_THE INPUT_:
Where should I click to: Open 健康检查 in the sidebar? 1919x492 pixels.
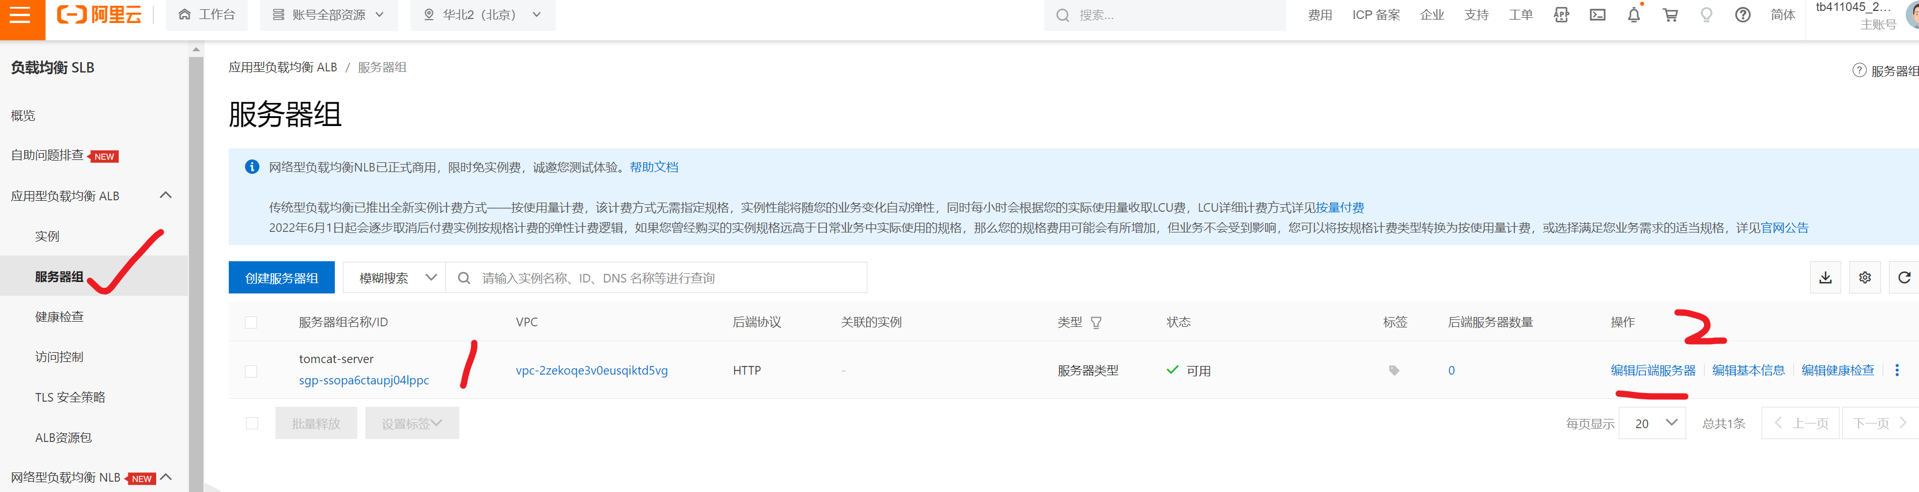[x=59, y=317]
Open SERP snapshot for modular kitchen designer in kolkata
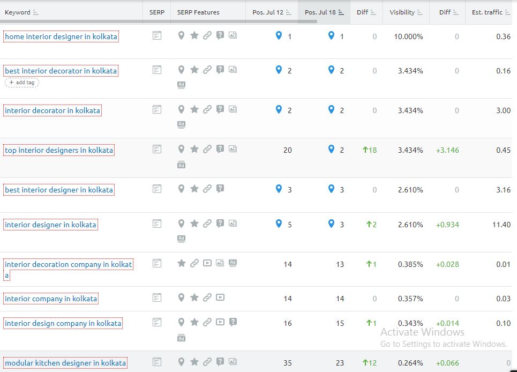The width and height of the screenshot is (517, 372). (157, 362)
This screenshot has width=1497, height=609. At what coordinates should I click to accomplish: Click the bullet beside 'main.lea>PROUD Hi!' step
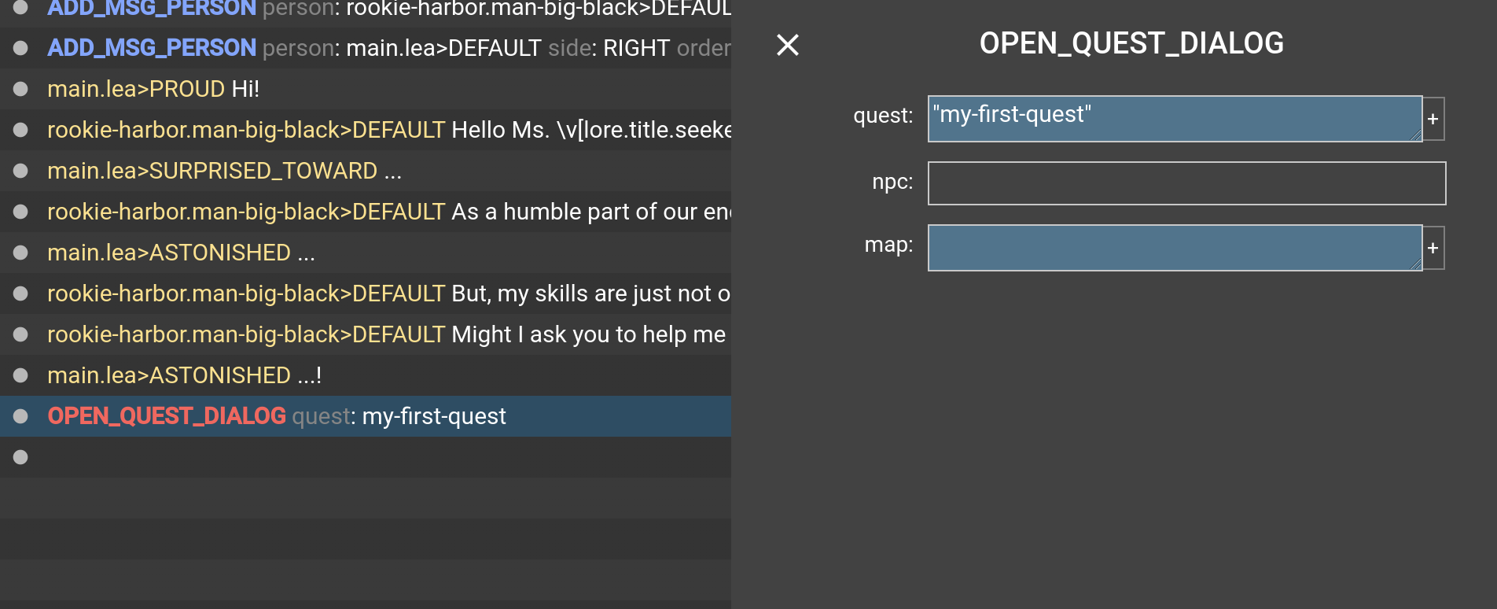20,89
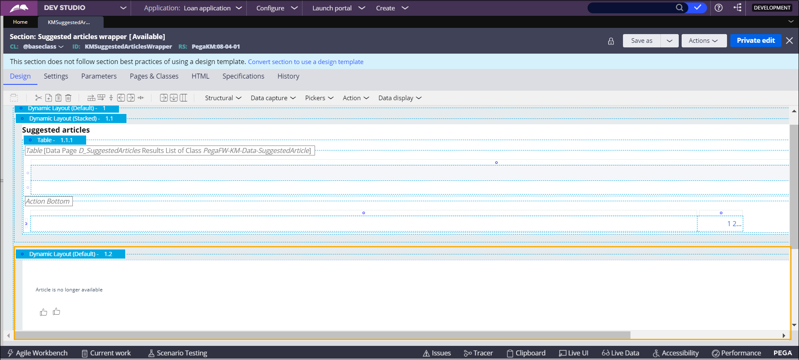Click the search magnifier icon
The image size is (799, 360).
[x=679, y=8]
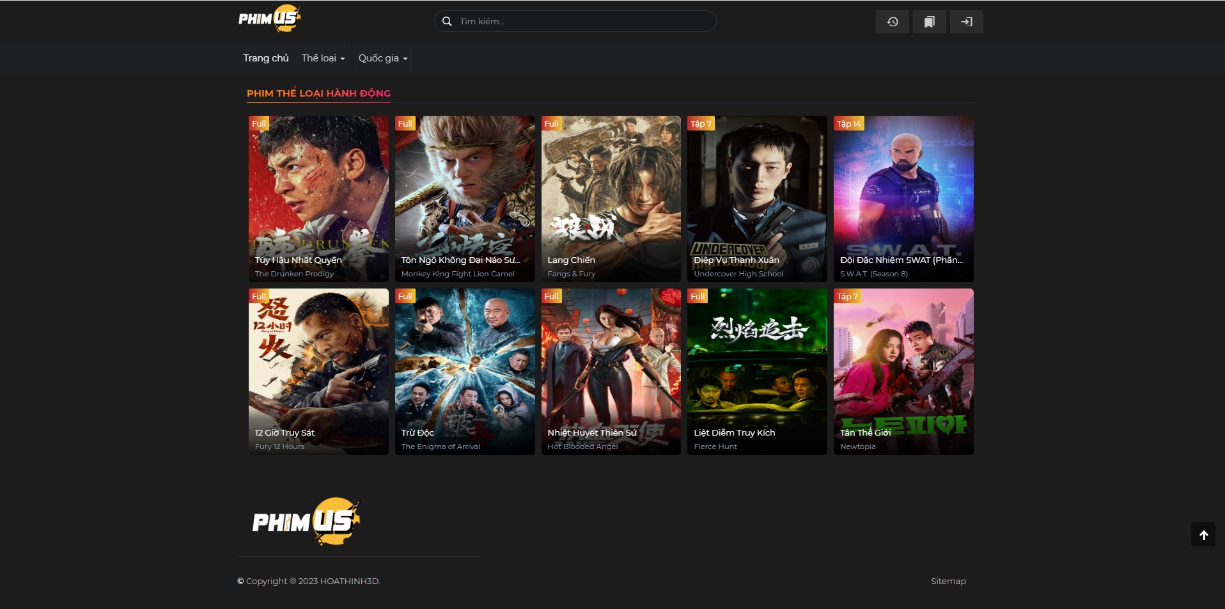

_WORK ITEM_: Omit the pictures. Write out exactly the lines from the one containing "This screenshot has" through the last line of the entries, both of them included.

_EXERCISE OUTPUT_:
This screenshot has width=1497, height=609. At what coordinates should I click to accomplish: Click the bullet beside 'main.lea>PROUD Hi!' step
20,89
Click the search magnifier icon
The image size is (799, 360).
[x=679, y=8]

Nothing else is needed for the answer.